Just as Sue found her calling at 14, those who actively participate in the support group heed an inner call to be of service. Introducing himself on a group level, a lean young man talks about the motorcycle accident that left him confined to a wheelchair. “I’m a better man for it,” he says. His call too has come.
“We make a living by what we get, but we make a life by what we give.” — Winston Churchill
Sue’s office at SCISG is crammed with photographs — “That’s when 12 of us from the support group, together with 60 able-bodied volunteers, went tandem skydiving to raise money for our group.” — trophies — among them, HealthSouth National Employee of the Year — proclamations — one from the Office of the Mayor of Sunrise declaring October “Spinal Cord Awareness Month” (the mayor, incidentally, was instrumental in helping establish the Sunrise Suns, an independent wheelchair basketball team Sue helped initiate, by donating $2,000 for a chair and rallying others to do the same) — innumerable tchotchkes — including a key ring with a miniature toilet that makes a flushing noise when you press the tiny handle — clippings and sayings and gifts — above her desk hangs a small painting of a palm tree silhouetted against a canary yellow background, made and given to her by a patient (“When the person I’m talking to is stressed, I tell them to focus on it for a few minutes and breathe.”) — stacks of notebooks, piles of paperwork, a computer — and one lone plant — a spiraling Lucky Bamboo growing, as these plants do, against the odds.

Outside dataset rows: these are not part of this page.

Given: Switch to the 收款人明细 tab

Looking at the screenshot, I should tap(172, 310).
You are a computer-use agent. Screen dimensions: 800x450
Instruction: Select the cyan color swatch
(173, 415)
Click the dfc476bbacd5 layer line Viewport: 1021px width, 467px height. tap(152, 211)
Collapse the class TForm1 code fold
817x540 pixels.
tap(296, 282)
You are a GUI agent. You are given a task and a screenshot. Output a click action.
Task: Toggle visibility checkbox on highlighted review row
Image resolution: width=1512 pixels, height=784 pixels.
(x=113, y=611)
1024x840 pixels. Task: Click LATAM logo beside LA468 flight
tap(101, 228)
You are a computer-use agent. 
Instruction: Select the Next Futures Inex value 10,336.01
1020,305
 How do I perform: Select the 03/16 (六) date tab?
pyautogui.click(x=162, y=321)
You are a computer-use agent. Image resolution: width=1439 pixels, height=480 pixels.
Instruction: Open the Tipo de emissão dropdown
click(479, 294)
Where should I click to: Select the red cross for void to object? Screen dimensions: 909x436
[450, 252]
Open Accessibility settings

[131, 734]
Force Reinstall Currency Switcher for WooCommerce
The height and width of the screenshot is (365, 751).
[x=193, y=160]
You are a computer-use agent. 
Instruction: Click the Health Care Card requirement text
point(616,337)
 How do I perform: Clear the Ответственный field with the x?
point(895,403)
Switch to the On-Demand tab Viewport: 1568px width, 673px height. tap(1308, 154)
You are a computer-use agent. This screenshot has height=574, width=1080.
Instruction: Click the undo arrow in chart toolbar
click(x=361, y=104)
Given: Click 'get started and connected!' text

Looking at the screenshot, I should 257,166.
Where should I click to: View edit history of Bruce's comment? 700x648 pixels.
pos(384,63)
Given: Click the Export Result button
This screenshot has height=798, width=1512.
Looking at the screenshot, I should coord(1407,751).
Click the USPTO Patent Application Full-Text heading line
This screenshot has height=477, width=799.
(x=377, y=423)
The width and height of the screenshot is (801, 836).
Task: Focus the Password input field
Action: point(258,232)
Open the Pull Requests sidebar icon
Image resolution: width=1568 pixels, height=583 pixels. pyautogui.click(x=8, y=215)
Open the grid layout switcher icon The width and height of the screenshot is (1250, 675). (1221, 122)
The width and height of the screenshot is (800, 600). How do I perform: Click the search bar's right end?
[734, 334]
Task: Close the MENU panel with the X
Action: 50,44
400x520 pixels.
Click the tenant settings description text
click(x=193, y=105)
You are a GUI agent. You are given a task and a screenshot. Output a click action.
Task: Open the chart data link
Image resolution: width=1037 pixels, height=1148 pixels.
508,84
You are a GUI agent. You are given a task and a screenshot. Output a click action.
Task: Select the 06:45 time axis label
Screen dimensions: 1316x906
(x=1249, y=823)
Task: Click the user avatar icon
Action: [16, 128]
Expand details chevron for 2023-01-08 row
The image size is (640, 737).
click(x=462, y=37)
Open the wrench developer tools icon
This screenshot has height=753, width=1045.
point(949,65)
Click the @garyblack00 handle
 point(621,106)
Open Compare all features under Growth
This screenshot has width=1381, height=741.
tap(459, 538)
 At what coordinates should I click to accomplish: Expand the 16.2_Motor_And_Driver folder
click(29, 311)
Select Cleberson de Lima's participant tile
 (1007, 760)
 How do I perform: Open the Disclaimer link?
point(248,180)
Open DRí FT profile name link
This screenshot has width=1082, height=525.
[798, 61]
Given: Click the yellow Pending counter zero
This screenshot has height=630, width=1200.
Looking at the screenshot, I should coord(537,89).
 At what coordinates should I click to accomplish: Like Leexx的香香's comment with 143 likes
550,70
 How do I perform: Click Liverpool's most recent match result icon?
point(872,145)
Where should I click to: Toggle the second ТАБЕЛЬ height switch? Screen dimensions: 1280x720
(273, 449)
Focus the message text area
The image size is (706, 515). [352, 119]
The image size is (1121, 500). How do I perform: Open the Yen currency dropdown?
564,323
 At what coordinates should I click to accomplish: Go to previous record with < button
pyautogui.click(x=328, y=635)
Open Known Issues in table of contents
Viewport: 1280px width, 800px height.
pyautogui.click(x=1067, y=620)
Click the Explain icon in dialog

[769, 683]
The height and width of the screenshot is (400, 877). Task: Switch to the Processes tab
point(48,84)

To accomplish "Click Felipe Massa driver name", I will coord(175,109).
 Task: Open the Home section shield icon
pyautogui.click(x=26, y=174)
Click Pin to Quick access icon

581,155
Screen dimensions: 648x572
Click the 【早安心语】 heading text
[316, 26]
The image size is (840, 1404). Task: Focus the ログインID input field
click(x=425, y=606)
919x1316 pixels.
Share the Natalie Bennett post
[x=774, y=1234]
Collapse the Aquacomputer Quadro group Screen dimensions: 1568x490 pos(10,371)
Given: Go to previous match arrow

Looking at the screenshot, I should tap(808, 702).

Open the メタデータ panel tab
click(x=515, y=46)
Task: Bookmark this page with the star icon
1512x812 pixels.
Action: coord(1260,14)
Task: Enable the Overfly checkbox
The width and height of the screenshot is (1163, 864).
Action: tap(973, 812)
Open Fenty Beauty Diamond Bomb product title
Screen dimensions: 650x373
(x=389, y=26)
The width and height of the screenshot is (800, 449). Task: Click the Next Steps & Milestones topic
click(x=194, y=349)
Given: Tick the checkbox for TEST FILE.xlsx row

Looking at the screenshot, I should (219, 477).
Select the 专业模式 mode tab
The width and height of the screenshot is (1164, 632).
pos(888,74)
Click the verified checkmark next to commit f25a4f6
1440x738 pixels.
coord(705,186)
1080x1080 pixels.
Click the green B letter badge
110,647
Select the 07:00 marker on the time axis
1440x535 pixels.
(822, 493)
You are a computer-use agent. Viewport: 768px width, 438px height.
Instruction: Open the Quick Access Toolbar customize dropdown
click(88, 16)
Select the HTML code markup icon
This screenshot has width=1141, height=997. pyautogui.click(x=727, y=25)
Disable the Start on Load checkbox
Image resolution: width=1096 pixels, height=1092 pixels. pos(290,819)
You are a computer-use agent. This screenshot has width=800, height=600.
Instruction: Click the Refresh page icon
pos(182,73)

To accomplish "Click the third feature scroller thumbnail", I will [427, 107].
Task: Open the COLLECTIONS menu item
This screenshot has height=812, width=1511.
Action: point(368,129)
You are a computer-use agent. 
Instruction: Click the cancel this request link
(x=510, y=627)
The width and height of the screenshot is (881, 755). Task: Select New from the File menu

Sue works long days by choice, including most weekends. Her take-charge attitude is contagious and invariably rubs off on her patients. “Caring is not coddling,” she says matter-of-factly. “Patients can’t wish themselves better. They have to work for it.” She pauses for a moment, then adds emphatically, “They have to want to work for it.” Her eyes gleam when she smiles, which she almost always does. Sue’s dream is to open a Disability Resource and Recreation Center in Broward County, Florida. Given her tenacity, it will be another of her dreams come true.
“I couldn’t have done it without her,” says native Floridian Christine, whose auburn beauty and apparent inner strength belies the hideous crime committed against her,crushing her bones but not her spirit, leaving her paralyzed from the waist down.
“Sue’s my hero,” Christine says admiringly. “No,” counters Sue, “you’re mine.”